The researchers found four common honey bee and bumblebee parasites to be dispersed via flowers - Nosema apis (causes a honey bee disease), Nosema ceranae (causes an emergent disease in honey bees and bumblebees), Crithidia bombi (causes a bumblebee disease) and Apicystis bombi (mostly found in bumblebees).
These parasites are known to cause, lethargy, dysentery, colony collapse, and queen death in heavily infected bees.
Currently, bees are frequently transported across state and international territories. Quarantine and parasite screening usually cover only the screening of host-specific diseases.

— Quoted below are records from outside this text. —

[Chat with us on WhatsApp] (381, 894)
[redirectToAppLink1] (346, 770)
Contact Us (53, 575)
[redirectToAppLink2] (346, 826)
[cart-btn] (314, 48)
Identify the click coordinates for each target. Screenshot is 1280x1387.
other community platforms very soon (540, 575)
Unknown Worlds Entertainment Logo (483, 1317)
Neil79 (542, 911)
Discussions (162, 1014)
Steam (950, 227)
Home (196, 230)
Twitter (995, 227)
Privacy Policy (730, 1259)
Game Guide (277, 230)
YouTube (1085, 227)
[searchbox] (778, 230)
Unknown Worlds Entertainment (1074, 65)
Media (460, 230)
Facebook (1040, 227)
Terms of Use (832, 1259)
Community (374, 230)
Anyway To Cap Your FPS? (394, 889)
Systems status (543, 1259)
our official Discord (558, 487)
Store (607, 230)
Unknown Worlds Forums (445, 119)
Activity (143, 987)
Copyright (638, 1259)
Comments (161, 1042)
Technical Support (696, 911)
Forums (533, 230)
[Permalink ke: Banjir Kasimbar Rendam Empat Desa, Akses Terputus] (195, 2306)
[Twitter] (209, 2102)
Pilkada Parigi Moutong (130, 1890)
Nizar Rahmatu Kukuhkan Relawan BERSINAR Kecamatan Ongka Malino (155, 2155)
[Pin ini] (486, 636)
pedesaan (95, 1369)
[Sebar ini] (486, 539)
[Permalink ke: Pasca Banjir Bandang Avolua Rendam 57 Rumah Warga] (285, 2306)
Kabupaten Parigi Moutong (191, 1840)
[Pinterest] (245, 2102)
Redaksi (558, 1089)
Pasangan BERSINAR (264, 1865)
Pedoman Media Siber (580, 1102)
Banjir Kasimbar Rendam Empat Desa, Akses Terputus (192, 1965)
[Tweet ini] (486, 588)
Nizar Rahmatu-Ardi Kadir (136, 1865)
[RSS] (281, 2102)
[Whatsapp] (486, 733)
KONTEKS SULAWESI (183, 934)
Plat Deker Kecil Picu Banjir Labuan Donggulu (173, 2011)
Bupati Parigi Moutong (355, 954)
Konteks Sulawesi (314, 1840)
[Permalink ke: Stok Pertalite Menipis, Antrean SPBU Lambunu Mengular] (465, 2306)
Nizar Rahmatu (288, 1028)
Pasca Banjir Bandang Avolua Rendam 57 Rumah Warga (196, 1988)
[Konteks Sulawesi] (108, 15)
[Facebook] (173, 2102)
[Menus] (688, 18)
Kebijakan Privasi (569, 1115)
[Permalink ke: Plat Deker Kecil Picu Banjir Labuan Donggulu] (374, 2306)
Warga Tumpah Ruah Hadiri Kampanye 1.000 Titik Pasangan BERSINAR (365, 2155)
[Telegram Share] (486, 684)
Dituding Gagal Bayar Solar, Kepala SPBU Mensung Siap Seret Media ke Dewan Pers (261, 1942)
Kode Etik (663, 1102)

But bumblebees can transport honey bee parasites, and vice versa, the research team has now shown, and proposes that increased screening protocols be employed to protect pollinator diversity.
"Our finding may also affect the national and international trade of flowers unless sterilisation of parasites on these flowers can be guaranteed," said Graystock.
"Otherwise flower movements may also be moving pollinator parasites to new territories," he said.
In their experiments, Graystock and his colleagues allowed one species of bee (honey bees or bumblebees) from hives containing parasites to forage on flowers for three hours.
The bees were then removed and a second group of flowers were added to the foraging arena along with colonies of a second bee species (a species not used before).
The new bees then foraged upon the new and previously foraged flowers for three hours.
All flowers were then sampled. Parasites found in the original patch confirmed parasite dispersal by the original hosts. Parasites found in the new group of flowers confirmed the non-target bee was able to disperse the parasites.
The study was published in the Proceedings of the Royal Society B.